**Goal**: Count how many lines of the records below contain the word "size". Case counts. Reply with the number only.

** Begin Dataset **

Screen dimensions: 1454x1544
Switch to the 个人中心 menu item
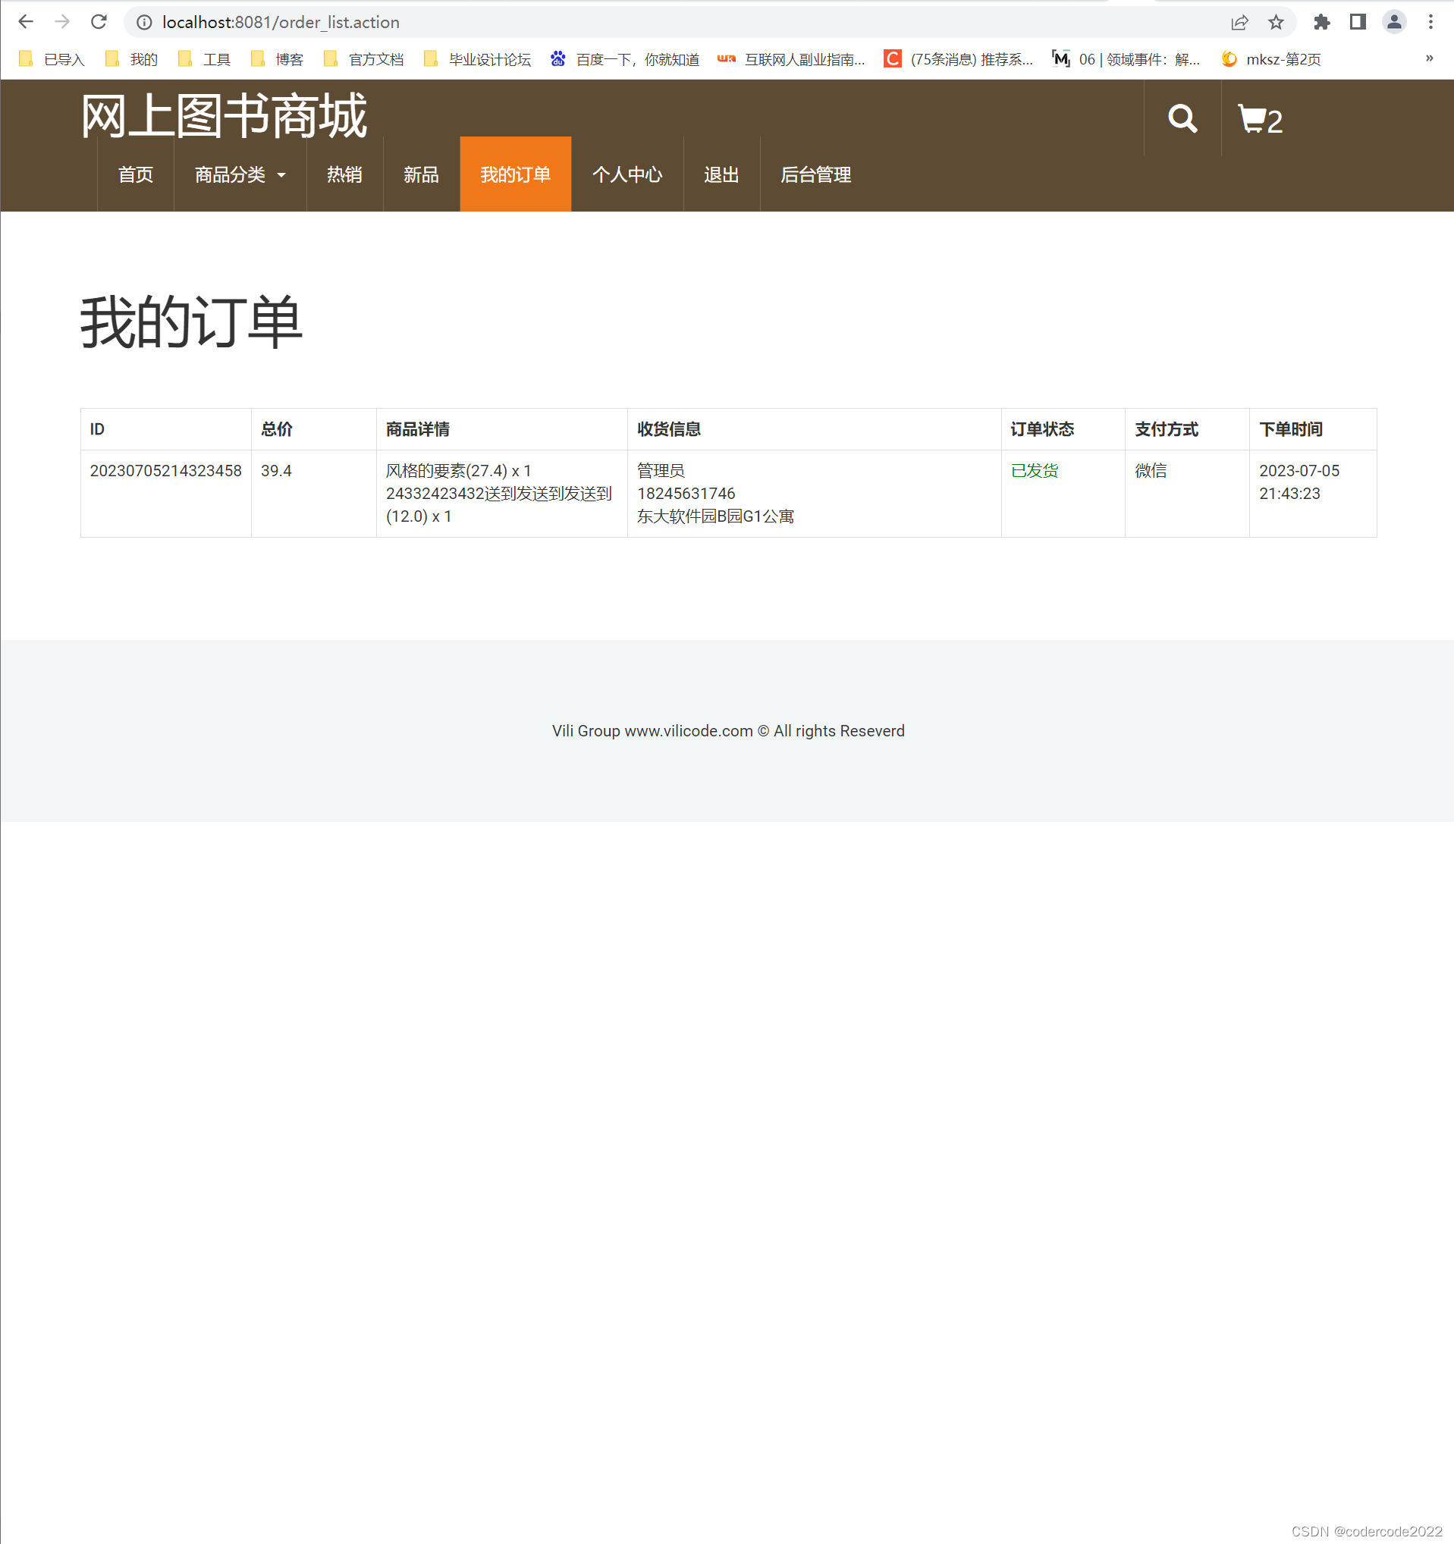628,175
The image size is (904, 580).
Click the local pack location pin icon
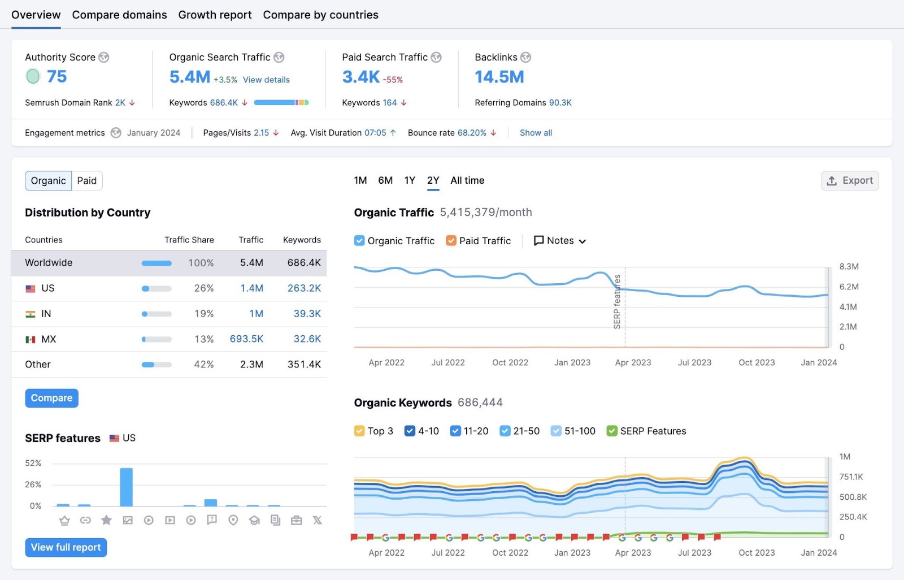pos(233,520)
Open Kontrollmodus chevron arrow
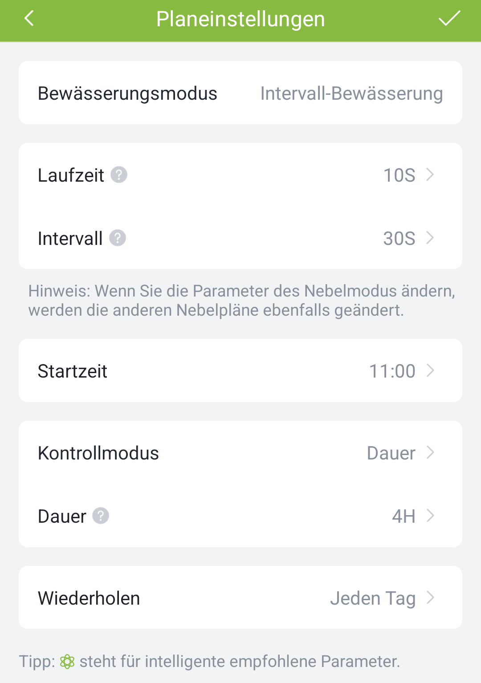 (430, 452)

** End Dataset **
** Begin Dataset **

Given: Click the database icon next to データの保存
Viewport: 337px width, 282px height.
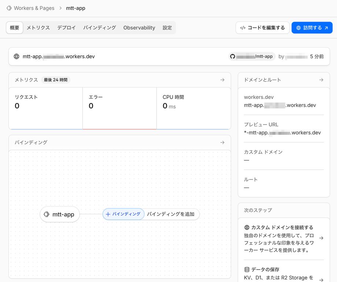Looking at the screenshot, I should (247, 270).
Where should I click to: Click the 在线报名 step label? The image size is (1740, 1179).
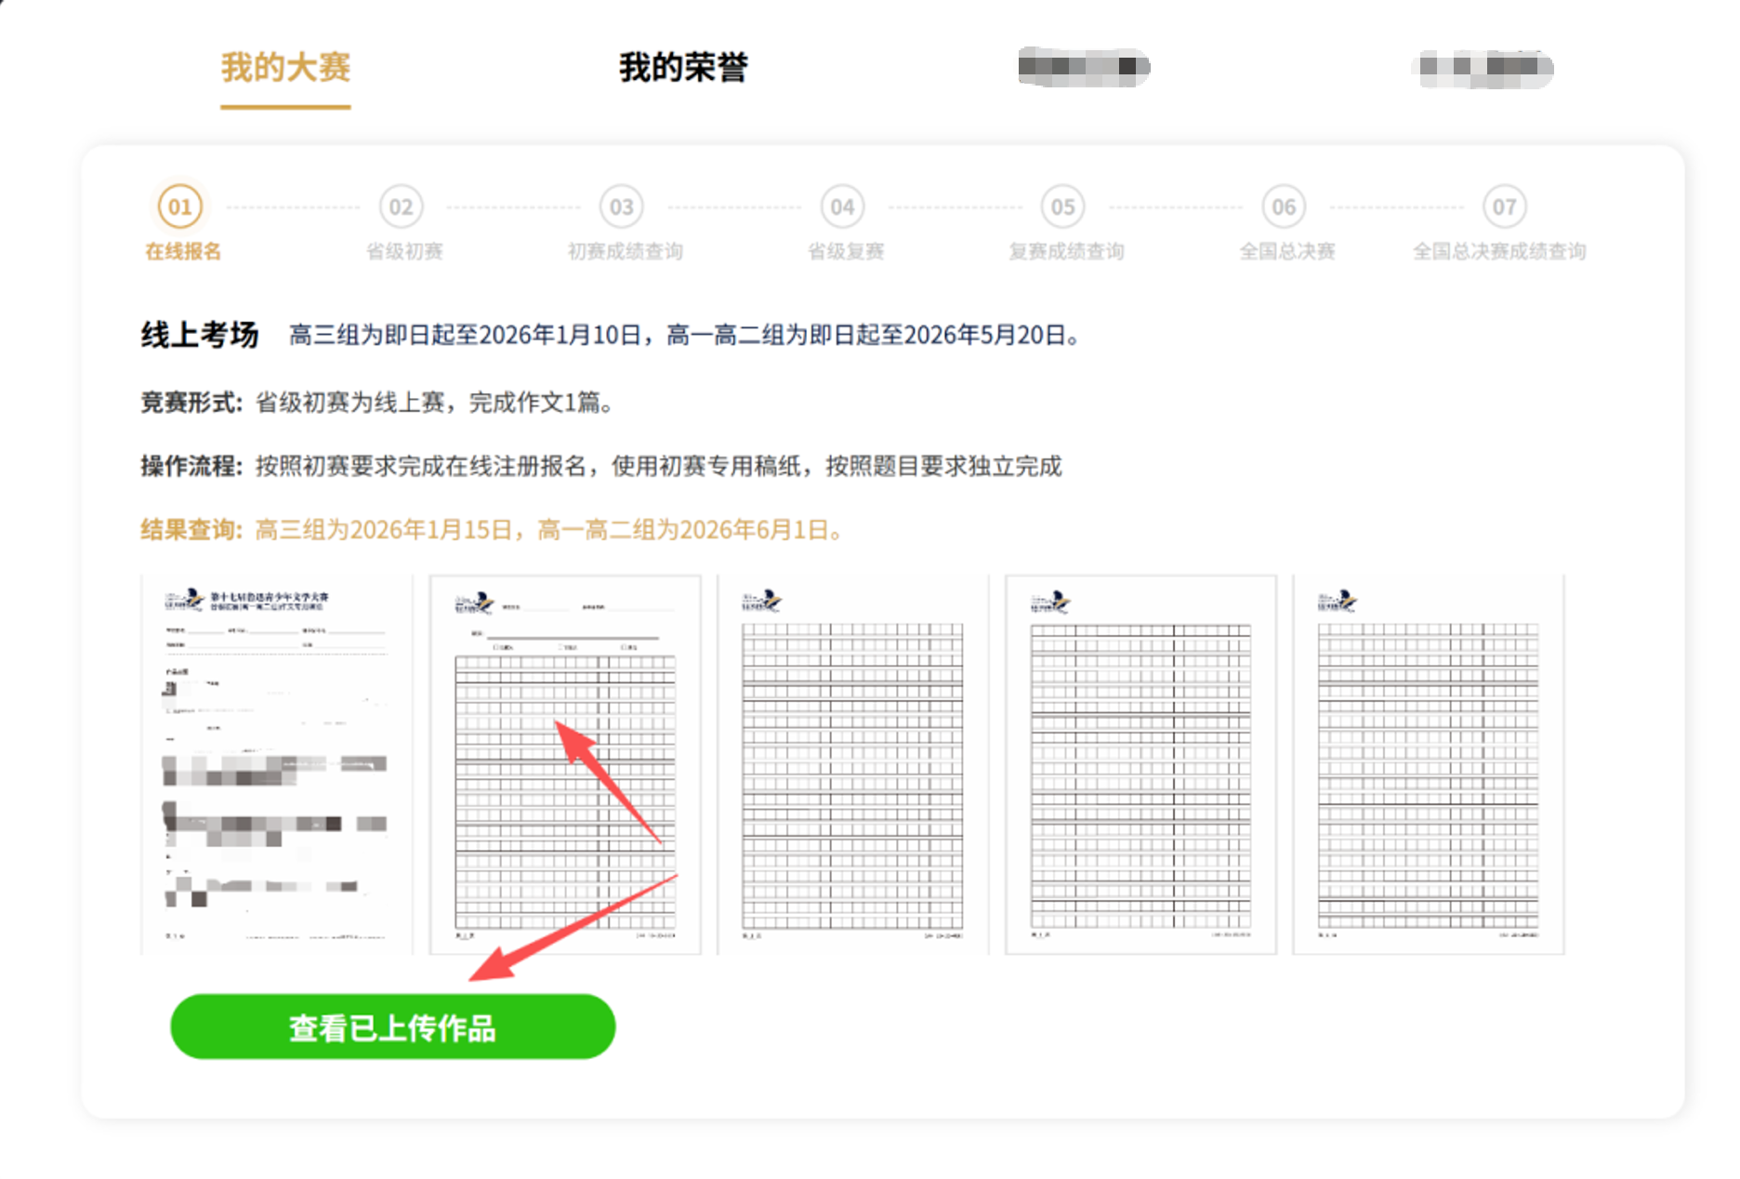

** End Dataset **

**Result for this exercise**: 2